Боец убежал, и я остался один, предоставленный самому себе. Помощь-то когда ещё будет организована, а сейчас надо самому позаботиться о себе, подумал я и приступил к оказанию первой помощи своей ноге. Ремень снял с брюк. Обернул его носовым платком и перетянул им ногу выше колена. На перебитое место положил вату и кое-как перебинтовал содержимым индивидуального пакета. Стал ждать помощи. Её всё не было и не было. На этом минном поле с самодельным жгутом и примитивно наложенной повязкой мне пришлось лежать до темноты. Только тогда на дороге появились санитары. Они окликнули меня, жив ли я, я им отозвался. Санитары прибыли с низенькой тележкой, в которую были впряжены собаки. С большими предосторожностями они подобрались ко мне и положили на эту тележку. На ней и привезли меня в санбат. Через сутки или двое меня привезли в Ленинград. В госпитале, в котором меня оперировали, я уже терял сознание. Как сквозь сон помню склонившихся над моей ногой троих в белых халатах. Они трогали и рассматривали её. Между собой вели разговор примерно такого содержания:
– Что же нам делать с его ногой. Сухожилия целые, кости и мышцы перебиты. Ступня уже почернела, может приключилась гангрена или омертвела. Гарантировать её оживление невозможно. Лечить же всё равно очень трудно и очень долго. Придется ампутировать.
Саму ампутацию я нисколько не помню. Наверное, дали наркоз. Когда же у моей ноги совещались врачи, от бессилия я в защиту своей ноги ничего вымолвить не мог. Мне только прочно запомнились слова, произнесённые как приговор: "Придётся ампутировать". Да, лечить, действительно, может было бы трудно и долго. Но с живой ногой-то я всё же остался бы полноценным работником, и, может быть, я бы опять сел на трактор и выехал в поле. "Лечить долго" – значит, человек дешевле этого лечения? Если бы я вернулся домой с ногой, то не был бы для государства иждивенцем, инвалидом второй группы. В послевоенные годы на селе очень были нужны опытные трактористы, и я бы занимался своим любимым делом. Пахал бы да пахал поля!
Из Ленинграда меня увезли в Павлоград. Делали несколько костных операций и неудачно. Ногу укоротили до 11–12 сантиметров ниже колена…
* * *
В марте 1945 года Иван Гаврилович приехал домой. Протезы для ноги ему изготовляли бесплатно. Сходить в гости по селу в них еще кое-как можно было, но работать … нет! Иван Гаврилович делал себе "ноги" сам, выстругивая их из липового чурака21. Липа – лёгкая и прочная древесина.

Задания:
1) На чём, согласно текстовому блоку, санитары довезли рассказчика до санбата?
2) Определите, соответствуют ли текстовому блоку утверждения: (а) рассказчик перетянул ногу ремнём выше колена; (б) рассказчик хорошо помнит саму ампутацию; (в) протезы Ивану Гавриловичу делали за плату.
3) Замените в текстовом блоке «трактор» на «комбайн» и перепишите отрывок, начиная со слов «Саму ампутацию я» и заканчивая словами «да пахал поля!».

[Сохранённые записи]
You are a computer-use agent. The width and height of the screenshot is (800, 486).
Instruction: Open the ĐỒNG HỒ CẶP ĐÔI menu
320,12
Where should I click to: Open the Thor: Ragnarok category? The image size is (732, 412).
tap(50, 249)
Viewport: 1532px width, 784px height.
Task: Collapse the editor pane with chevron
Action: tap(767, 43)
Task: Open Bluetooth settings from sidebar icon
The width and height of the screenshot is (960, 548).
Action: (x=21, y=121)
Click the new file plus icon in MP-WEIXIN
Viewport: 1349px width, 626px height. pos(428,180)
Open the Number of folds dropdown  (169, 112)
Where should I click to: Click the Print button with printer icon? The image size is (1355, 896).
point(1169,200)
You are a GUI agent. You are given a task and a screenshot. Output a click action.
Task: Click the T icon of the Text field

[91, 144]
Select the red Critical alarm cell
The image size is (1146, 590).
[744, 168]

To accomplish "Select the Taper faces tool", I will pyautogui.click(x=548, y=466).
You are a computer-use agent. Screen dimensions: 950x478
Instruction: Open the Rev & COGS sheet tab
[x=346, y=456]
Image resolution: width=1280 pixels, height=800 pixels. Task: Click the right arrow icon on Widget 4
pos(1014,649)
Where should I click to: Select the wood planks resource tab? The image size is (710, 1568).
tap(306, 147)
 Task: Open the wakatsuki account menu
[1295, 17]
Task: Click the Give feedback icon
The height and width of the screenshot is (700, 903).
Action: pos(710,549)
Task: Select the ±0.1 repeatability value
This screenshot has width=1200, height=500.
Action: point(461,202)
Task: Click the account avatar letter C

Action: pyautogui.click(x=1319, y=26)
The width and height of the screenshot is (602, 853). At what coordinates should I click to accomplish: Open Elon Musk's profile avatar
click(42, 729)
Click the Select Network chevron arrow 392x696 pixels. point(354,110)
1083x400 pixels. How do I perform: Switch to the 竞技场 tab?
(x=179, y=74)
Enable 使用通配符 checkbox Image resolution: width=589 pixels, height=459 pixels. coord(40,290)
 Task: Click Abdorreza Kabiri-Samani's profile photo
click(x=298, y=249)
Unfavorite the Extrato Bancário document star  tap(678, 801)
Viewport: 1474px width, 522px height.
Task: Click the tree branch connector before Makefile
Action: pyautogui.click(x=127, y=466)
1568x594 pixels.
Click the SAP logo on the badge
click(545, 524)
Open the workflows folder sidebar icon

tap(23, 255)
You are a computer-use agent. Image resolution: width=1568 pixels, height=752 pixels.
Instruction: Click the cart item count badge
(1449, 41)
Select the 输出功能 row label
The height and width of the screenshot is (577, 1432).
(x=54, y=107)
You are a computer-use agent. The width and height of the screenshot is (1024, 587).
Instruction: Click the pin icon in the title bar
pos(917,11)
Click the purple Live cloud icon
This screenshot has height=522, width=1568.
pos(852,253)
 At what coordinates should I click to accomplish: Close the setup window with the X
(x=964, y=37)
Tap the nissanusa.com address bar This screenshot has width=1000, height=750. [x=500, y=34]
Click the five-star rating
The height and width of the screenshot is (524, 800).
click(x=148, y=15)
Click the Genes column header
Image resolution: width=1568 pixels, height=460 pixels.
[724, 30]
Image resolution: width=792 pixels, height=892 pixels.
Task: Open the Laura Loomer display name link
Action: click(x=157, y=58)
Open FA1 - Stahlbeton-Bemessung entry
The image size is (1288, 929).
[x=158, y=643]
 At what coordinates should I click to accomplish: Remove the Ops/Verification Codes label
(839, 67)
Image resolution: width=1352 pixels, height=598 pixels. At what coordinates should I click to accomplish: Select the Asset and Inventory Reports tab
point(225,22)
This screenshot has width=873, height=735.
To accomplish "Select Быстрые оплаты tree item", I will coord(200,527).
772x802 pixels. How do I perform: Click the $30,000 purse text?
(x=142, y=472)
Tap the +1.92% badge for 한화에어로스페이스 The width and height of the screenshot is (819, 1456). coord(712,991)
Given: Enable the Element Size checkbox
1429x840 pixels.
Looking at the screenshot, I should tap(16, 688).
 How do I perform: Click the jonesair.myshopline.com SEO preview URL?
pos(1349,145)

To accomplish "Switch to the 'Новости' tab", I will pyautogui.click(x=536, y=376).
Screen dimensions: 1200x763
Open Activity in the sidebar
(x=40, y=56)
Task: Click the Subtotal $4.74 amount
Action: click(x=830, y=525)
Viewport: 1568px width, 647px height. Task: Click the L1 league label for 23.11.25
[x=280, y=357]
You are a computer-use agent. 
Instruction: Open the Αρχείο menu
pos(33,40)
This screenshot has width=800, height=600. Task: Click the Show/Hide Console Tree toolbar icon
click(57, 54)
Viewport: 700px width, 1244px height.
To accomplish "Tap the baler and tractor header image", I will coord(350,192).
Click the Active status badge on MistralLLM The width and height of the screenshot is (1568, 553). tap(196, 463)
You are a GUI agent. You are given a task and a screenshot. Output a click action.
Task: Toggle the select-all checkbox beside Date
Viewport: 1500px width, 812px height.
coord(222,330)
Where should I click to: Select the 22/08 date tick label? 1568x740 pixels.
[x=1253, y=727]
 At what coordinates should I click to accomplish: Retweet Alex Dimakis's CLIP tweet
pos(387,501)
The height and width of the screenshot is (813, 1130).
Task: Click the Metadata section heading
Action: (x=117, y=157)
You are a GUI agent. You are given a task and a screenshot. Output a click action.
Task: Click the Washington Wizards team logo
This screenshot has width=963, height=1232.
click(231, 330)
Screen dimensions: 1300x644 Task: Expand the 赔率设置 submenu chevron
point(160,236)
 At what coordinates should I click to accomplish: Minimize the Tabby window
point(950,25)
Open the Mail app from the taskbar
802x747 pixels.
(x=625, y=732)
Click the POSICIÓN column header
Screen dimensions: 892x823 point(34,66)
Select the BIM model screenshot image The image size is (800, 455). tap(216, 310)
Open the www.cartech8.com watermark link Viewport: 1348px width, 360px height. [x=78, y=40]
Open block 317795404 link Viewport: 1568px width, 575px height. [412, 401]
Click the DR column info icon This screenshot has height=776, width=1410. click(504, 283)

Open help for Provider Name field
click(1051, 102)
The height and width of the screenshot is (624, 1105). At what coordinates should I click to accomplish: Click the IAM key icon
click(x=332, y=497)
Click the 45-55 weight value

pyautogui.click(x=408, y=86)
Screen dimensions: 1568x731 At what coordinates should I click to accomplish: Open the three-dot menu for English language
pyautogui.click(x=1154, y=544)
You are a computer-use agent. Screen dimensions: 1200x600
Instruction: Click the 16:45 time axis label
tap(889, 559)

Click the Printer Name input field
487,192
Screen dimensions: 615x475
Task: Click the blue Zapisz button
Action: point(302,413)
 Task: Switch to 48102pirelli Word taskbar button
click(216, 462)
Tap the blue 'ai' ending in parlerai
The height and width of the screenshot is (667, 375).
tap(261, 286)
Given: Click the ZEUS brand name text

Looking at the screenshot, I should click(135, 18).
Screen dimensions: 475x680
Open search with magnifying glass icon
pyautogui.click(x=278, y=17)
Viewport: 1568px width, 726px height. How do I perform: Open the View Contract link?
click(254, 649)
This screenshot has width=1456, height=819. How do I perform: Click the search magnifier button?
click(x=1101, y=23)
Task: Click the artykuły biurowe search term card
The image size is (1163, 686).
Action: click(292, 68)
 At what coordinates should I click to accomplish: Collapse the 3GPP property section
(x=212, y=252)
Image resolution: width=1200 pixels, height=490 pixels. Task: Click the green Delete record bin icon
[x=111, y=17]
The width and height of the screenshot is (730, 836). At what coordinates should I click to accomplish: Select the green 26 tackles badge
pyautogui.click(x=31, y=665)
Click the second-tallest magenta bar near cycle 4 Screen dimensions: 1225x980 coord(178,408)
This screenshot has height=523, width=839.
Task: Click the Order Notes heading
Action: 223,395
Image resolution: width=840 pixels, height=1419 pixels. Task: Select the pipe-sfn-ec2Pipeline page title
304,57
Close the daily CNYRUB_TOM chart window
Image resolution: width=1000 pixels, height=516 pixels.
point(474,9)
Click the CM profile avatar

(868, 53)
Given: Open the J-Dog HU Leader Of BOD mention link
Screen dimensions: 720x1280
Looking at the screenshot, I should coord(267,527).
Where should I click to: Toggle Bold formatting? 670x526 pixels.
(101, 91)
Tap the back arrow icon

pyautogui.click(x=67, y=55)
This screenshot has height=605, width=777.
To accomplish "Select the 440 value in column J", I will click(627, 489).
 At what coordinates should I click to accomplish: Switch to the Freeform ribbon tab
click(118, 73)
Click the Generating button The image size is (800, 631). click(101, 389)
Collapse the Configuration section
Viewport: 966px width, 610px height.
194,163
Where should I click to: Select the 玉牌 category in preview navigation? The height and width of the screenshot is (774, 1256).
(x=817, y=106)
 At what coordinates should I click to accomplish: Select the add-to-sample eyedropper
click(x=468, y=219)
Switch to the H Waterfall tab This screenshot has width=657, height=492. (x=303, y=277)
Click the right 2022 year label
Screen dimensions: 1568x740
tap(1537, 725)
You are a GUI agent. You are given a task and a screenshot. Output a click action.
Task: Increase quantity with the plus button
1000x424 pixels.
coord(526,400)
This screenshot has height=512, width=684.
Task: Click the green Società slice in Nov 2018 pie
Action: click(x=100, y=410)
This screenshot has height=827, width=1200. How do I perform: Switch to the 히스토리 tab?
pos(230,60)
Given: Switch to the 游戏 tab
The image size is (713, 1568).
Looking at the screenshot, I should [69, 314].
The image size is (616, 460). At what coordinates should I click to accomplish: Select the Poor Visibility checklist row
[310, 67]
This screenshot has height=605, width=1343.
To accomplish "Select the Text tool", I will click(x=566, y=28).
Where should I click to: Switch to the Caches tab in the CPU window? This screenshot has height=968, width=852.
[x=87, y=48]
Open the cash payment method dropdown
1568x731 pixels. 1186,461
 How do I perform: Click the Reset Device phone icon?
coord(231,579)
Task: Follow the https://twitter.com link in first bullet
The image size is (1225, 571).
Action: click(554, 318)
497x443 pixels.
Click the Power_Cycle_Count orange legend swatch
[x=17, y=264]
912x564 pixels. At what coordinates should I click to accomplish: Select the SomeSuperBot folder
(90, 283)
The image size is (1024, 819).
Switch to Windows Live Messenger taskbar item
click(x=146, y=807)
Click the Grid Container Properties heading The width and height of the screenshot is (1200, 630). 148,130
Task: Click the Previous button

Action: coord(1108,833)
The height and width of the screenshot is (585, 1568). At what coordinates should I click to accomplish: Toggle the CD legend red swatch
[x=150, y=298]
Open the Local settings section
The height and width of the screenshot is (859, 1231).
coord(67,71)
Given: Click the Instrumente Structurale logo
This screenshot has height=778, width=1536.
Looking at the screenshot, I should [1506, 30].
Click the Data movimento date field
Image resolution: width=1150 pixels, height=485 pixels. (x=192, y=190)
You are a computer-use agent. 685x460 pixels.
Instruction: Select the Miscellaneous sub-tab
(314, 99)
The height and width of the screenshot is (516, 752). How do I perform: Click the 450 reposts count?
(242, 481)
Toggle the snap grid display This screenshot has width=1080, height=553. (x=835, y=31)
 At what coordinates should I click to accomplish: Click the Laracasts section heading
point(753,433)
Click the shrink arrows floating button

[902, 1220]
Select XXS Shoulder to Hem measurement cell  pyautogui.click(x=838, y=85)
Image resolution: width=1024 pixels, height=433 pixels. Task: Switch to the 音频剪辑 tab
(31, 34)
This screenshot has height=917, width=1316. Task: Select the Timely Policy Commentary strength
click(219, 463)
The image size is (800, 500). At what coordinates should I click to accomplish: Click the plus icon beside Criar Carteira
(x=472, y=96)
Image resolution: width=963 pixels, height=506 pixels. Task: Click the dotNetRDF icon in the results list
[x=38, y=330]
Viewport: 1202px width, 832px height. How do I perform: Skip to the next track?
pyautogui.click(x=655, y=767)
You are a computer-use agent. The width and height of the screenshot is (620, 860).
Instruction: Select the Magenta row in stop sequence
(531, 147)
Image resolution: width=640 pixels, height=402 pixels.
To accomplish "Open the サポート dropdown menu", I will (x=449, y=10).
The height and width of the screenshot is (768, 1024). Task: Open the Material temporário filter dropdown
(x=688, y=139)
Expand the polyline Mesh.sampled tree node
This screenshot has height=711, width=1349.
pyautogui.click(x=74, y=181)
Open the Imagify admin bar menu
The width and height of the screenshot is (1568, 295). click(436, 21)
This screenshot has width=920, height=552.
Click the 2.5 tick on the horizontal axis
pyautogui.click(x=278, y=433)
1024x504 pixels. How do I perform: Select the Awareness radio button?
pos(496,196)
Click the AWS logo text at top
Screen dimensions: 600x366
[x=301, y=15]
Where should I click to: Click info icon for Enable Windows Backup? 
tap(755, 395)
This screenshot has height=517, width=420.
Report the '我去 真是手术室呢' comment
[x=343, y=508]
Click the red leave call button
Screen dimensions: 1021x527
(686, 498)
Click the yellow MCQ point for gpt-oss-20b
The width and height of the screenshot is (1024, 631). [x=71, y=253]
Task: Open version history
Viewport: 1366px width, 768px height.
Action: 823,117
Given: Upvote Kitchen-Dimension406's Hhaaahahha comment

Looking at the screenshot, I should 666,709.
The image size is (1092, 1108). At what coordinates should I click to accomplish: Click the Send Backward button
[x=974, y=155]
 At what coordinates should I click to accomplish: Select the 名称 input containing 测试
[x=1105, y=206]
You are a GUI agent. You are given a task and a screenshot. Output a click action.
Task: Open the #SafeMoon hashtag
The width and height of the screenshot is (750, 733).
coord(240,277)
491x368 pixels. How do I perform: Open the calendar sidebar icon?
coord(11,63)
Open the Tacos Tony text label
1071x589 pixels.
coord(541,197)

Ответы:
1) На низенькой тележке, в которую были впряжены собаки.

2)
(а) Да: «перетянул им ногу выше колена».
(б) Нет: «Саму ампутацию я нисколько не помню».
(в) Нет: «Протезы для ноги ему изготовляли бесплатно».

3)
Саму ампутацию я нисколько не помню. Наверное, дали наркоз. Когда же у моей ноги совещались врачи, от бессилия я в защиту своей ноги ничего вымолвить не мог. Мне только прочно запомнились слова, произнесённые как приговор: "Придётся ампутировать". Да, лечить, действительно, может было бы трудно и долго. Но с живой ногой-то я всё же остался бы полноценным работником, и, может быть, я бы опять сел на комбайн и выехал в поле. "Лечить долго" – значит, человек дешевле этого лечения? Если бы я вернулся домой с ногой, то не был бы для государства иждивенцем, инвалидом второй группы. В послевоенные годы на селе очень были нужны опытные комбайнисты, и я бы занимался своим любимым делом. Пахал бы да пахал поля!